Description
This print shows a detailed map of part of the West Coast of Africa, centered on the Congo River. On reverse text about Guinea.
Made by Petrus Bertius after Philippe Pigafetta.
Medium: Engraving on hand laid (verge) paper.
Sheet size: 17.8 x 12 cm (7.01 x 4.72 inch). Image size: 12 x 9 cm. (4.72 x 3.54 inch).
Condition: good, given age. Paper loss in upper margin and corners. General age-related toning and/or occasional minor defects from handling. Please study scan carefully.

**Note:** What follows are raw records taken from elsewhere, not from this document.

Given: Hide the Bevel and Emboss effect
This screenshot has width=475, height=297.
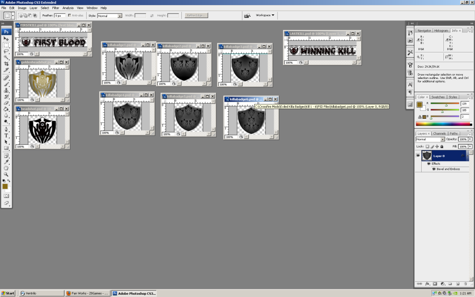Looking at the screenshot, I should click(434, 169).
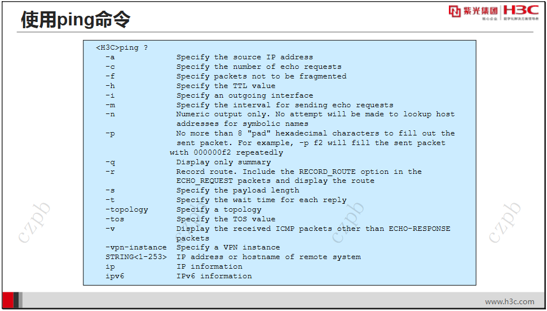Viewport: 547px width, 311px height.
Task: Select the -c echo requests option
Action: tap(223, 67)
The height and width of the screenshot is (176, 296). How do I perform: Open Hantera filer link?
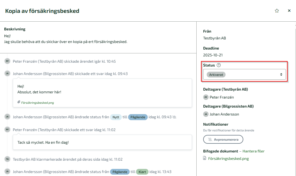253,151
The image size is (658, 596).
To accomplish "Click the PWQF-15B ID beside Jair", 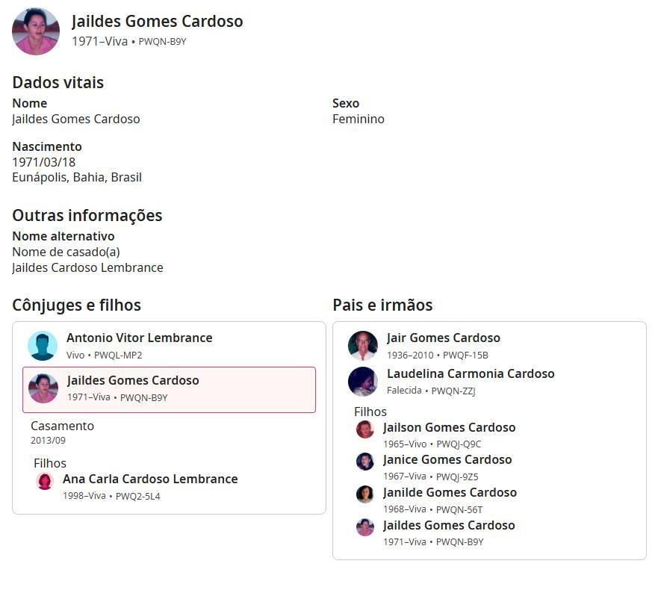I will click(465, 356).
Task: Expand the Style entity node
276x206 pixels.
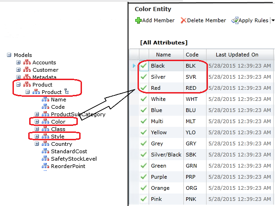Action: click(37, 137)
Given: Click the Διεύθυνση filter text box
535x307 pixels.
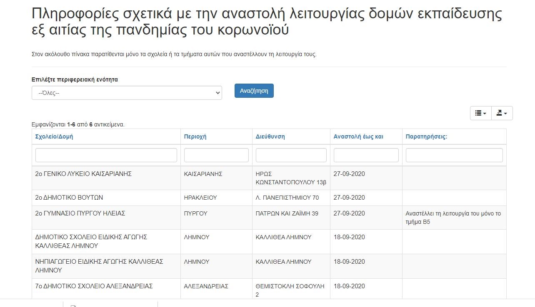Looking at the screenshot, I should click(291, 155).
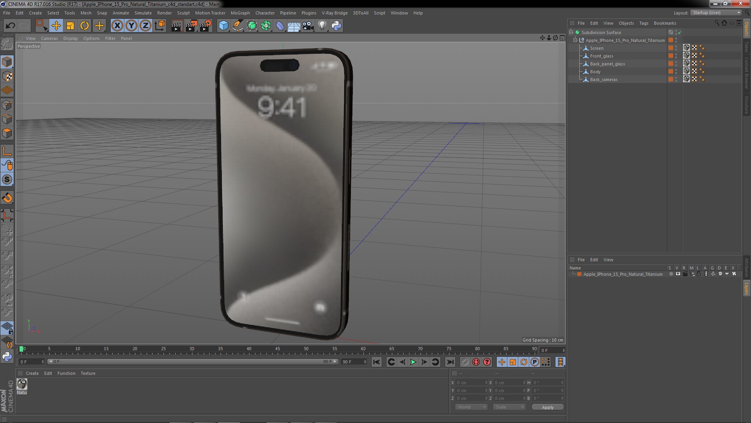Open the MoGraph menu

[x=240, y=13]
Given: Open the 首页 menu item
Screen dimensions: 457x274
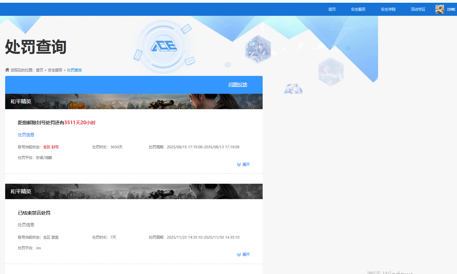Looking at the screenshot, I should [332, 9].
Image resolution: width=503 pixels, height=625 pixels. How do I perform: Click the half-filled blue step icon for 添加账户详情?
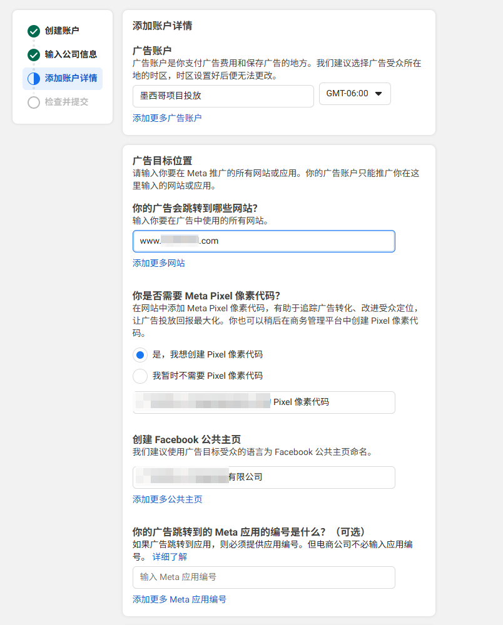click(x=34, y=79)
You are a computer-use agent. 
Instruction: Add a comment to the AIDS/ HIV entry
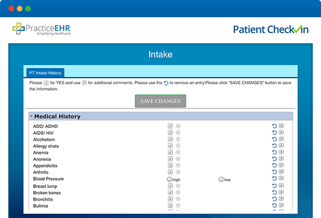[281, 133]
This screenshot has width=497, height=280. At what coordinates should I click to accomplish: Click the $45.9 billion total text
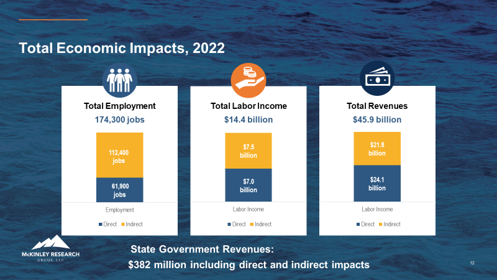pyautogui.click(x=377, y=119)
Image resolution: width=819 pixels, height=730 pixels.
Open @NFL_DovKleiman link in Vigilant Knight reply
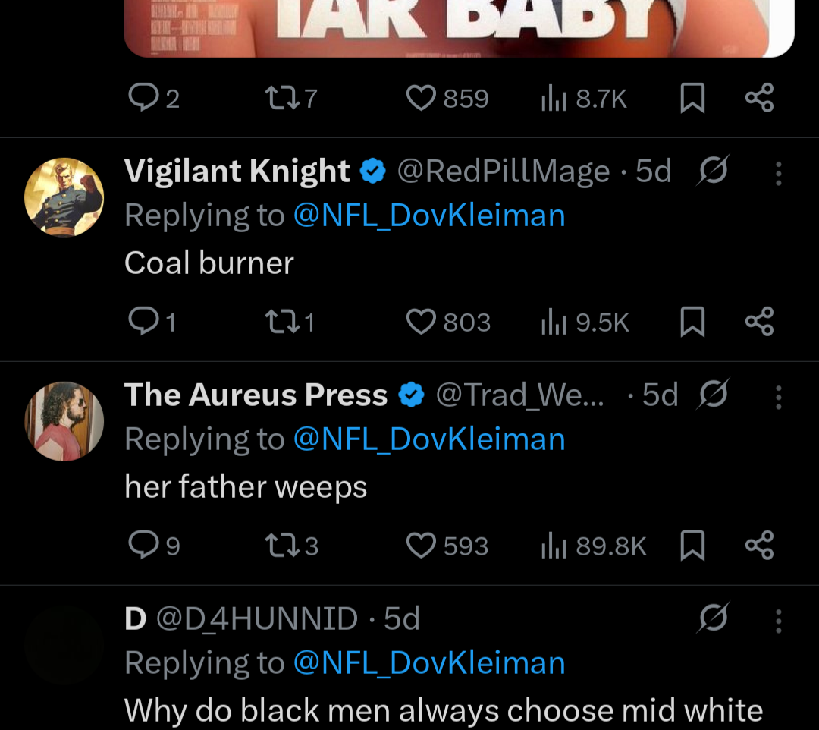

WEST COAST AFRICA-CONGO RIVER-PIGAFETTA | RBOS-A9-39
BACKGROUND INFORMATION
This attractive print was published in Amsterdam, 1609. The map is based upon the late 16th Century map of Africa by Pigafetta, which appeared in De Bry’s Voyages.
Biography engraver: Petrus Bertius was a Flemish historian, theologian, geographer, and cartographer. Known in Dutch as Peter de Bert, Bertius was born in Beveren. His father was a Protestant preacher and his family fled to London around 1568. The young Bertius only returned to the Low Countries in 1577, to attend the University of Leiden. A bright pupil, Bertius worked as a tutor and was named subregent of the Leiden Statencollege in 1593. He ascended to the position of regent in 1606, upon the death of the former regent, who was also Bertius’ father-in-law. However, due to his radical religious views, he eventually lost his teaching position and was forbidden from offering private lessons.
His brothers-in-law were Jodocus Hondius and Pieter van den Keere, who were both prominent cartographers. Bertius began his own cartographic publishing in 1600 when he released a Latin edition of Barent Langenes’ miniature atlas Caert Thresoor (1598). He published another miniature atlas that first appeared in 1616.
By 1618, Bertius was named cosmographer to Louis XIII. He converted to Catholicism and took up a position as professor of rhetoric at the Coll?ge de Boncourt (University of Paris). In 1622, Louis XIII created a chart of mathematics specifically for Bertius and named him his royal historian. He died in Paris in 1629.